Provided records:
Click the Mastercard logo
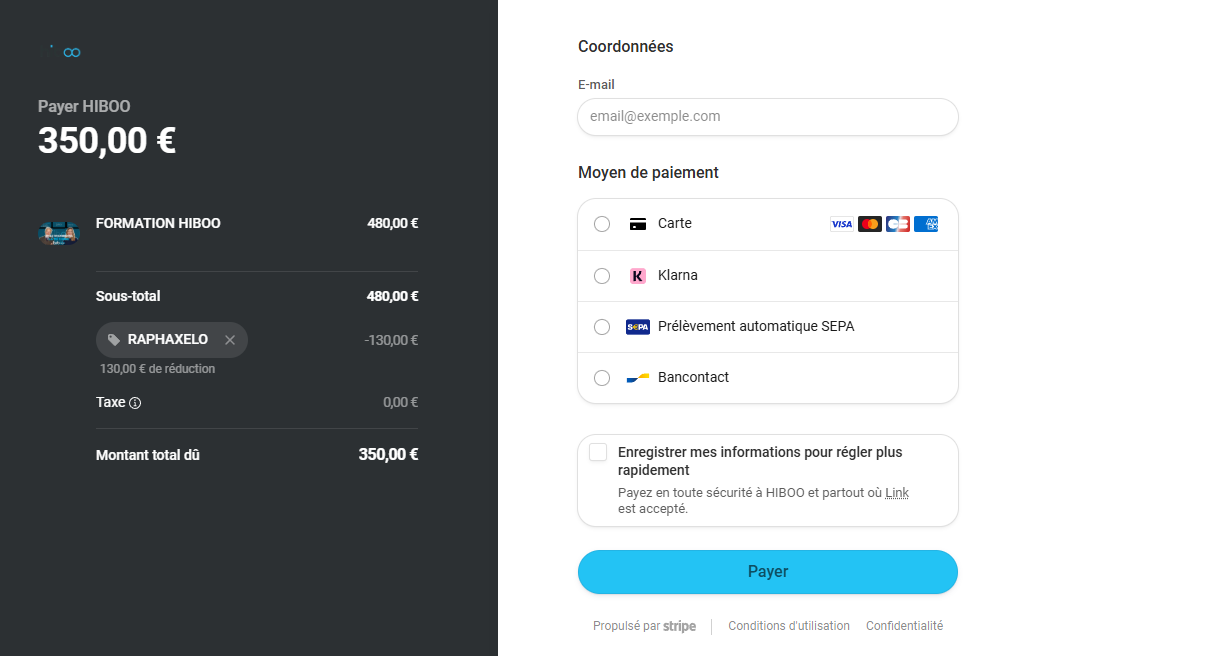Screen dimensions: 1222x656 pyautogui.click(x=869, y=224)
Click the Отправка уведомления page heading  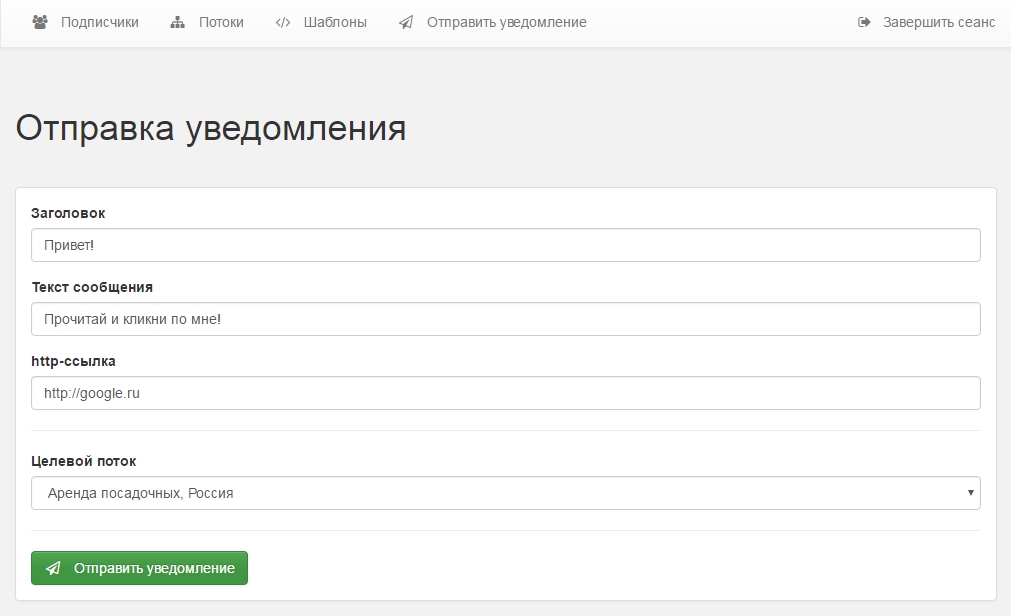(211, 129)
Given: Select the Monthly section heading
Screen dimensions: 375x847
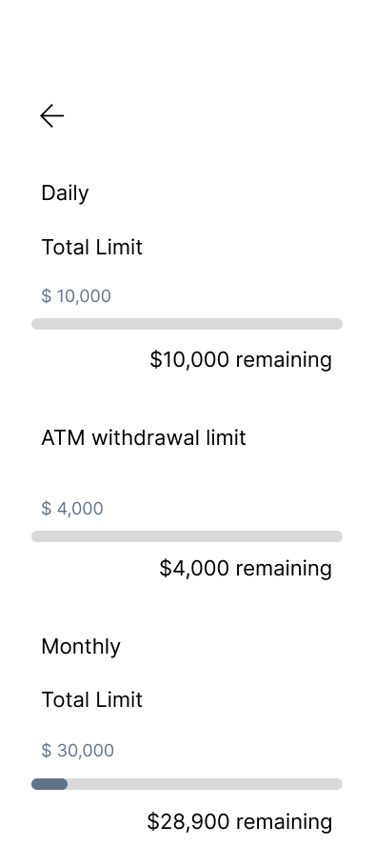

How to complete this task: What you return must match, line for line, the records from the line containing "Given: Select the Monthly section heading" through their end, with both ends included and no pictures.

Solution for this task:
Given: Select the Monthly section heading
Screen dimensions: 375x847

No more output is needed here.